THE latest merger attempt between the world’s two largest gold producers has been terminated following ongoing asset disputes.
Canada’s Barrick Gold confirmed it had been in talks with US rival Newmont Mining to become one global mining force, stating the companies had negotiated a term sheet for a proposed merger, which was agreed upon and signed by both parties on 8 April.
However, talks were abandoned in late April following a deadlock on the companies’ Pacific-based assets. “Although Barrick believes the interests of shareholders are best served through the completion of this business combination, Newmont’s board has determined that the interests of Newmont’s shareholders are best served by remaining independent,” Barrick stated.
“Since then, Newmont has sought to renege on three foundational elements of the signed term sheet: the location of the head office of the merged company in Toronto; the identification of any specific assets that would be included in a spin-off company; and the carefully constructed governance arrangements, particularly with respect to the roles and authority of the chairman, the lead director and the CEO [chief executive],” the company said.
“Both companies were in full agreement that the merger would produce substantial added value for shareholders, through unique synergies that can only be achieved by combining Barrick and Newmont, and the spinoff and further rationalisation of certain of the companies’ combined assets.”

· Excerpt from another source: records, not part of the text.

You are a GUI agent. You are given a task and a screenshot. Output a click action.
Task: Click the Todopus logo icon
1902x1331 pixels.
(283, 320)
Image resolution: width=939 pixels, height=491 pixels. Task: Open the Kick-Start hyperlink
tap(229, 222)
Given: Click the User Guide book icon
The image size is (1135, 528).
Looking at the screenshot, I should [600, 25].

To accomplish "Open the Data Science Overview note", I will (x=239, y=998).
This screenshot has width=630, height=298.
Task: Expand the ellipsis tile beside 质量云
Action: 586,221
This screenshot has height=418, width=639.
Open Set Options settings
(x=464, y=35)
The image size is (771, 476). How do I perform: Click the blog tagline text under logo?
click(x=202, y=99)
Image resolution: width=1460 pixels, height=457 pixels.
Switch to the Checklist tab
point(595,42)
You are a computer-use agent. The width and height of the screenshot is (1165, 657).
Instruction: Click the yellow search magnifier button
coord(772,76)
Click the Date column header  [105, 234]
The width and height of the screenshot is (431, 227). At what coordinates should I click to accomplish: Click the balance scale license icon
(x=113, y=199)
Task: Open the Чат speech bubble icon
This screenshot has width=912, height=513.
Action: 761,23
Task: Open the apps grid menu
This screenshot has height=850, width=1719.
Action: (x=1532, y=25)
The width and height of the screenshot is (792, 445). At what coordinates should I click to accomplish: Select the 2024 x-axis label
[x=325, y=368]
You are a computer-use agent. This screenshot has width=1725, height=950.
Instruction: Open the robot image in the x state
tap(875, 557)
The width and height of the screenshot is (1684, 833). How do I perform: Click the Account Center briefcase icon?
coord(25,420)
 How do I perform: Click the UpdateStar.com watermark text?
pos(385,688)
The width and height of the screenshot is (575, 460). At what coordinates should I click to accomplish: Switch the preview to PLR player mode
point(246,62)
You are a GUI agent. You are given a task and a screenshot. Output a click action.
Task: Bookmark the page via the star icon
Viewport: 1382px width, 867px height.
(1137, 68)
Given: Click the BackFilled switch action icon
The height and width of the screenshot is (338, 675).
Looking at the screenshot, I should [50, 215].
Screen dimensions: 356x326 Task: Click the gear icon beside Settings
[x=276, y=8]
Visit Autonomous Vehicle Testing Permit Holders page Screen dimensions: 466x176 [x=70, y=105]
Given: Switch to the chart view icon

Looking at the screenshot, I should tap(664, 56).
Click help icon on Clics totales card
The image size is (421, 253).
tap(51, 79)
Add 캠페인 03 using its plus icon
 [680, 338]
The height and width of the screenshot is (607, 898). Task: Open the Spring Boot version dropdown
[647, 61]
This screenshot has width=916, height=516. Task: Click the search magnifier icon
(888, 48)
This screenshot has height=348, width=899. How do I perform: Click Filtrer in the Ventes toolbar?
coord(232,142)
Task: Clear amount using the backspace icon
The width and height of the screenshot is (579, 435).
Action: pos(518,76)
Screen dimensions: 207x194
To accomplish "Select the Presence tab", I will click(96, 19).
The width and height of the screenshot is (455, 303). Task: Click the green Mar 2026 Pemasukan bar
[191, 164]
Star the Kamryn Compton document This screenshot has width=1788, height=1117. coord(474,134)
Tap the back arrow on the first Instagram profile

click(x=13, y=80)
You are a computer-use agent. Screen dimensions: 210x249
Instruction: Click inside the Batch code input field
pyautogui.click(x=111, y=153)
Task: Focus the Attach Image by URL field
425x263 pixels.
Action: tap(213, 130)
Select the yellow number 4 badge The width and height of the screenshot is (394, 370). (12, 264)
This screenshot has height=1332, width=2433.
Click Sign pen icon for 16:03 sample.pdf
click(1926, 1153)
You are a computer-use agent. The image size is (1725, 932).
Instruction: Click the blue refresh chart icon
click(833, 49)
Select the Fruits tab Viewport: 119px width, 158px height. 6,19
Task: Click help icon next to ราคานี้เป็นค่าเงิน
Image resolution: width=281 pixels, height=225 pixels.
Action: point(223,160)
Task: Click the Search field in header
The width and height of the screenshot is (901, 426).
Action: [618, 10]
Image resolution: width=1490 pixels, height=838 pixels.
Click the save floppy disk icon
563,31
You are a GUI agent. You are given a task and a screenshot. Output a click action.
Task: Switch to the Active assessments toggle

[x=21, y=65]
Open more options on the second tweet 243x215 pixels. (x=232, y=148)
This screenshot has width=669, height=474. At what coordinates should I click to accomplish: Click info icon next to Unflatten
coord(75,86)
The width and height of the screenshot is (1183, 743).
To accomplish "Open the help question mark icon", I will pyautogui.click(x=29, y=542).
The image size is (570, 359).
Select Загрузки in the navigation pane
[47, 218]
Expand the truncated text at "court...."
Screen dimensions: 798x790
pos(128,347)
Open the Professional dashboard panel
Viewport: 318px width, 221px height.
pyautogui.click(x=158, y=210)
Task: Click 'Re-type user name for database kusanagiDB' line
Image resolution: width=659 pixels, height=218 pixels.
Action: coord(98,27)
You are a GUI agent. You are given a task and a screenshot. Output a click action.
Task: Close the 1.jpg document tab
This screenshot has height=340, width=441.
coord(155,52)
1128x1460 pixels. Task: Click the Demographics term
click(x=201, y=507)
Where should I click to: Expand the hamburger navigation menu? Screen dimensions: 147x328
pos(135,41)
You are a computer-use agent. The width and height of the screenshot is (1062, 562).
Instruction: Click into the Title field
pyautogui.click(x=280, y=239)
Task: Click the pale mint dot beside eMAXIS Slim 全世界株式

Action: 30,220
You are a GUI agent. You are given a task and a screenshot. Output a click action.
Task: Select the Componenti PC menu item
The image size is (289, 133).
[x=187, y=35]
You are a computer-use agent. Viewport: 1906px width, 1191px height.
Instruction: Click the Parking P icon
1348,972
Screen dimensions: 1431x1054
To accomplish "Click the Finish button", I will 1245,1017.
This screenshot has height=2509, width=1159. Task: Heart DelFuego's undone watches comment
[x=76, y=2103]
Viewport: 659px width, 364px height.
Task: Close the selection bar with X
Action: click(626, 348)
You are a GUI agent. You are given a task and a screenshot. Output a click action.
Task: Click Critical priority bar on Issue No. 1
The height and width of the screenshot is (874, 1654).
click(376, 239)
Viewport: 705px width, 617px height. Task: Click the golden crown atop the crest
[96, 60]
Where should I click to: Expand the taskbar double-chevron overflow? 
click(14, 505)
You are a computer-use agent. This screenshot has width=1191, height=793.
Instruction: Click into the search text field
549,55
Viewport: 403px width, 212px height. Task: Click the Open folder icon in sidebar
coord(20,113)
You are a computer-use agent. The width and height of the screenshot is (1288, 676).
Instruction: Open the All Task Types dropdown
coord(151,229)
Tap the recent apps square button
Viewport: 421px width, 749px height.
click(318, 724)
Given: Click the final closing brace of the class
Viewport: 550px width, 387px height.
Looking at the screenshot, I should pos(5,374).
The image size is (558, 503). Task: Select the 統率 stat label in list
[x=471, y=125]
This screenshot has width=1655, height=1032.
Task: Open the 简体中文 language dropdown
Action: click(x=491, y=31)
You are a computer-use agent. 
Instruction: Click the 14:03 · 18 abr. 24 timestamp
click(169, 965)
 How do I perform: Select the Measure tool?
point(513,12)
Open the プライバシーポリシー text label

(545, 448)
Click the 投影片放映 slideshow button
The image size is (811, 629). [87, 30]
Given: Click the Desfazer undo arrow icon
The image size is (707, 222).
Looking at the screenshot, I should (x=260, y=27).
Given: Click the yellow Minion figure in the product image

Newmont chairman Vincent Calarco denied instigating the negotiations halt, stating that Barrick had twice told Newmont the talks were “dead”.
Mr Calarco also criticised Barrick founder and chairman Peter Munk for publicly labelling Newmont, “extremely bureaucratic and not shareholder friendly”. Australian press reported the main focus of the companies was how jointly held assets in Australia and New Zealand would be spun-off – including negotiations on WA’s prosperous Kalgoorlie Super Pit.
Despite the feud, US media sources reported the merger could still be revived. Mr Munk told Wall Street Journal it was “difficult to find a reason” for his company not to merge with Newmont, as the deal would provide cost savings for each company’s respective Nevada-based mines.
“The economic gains of drilling the properties as one, of being able to disregard [company] borders, of establishing common infrastructure utilisation, contain great benefits,” he said.
“Why have two accountants or two geologists when one could do?” While many analysts estimated the companies’ potential savings from a merger at about US$500 million, the companies said savings could in fact exceed US$1 billion.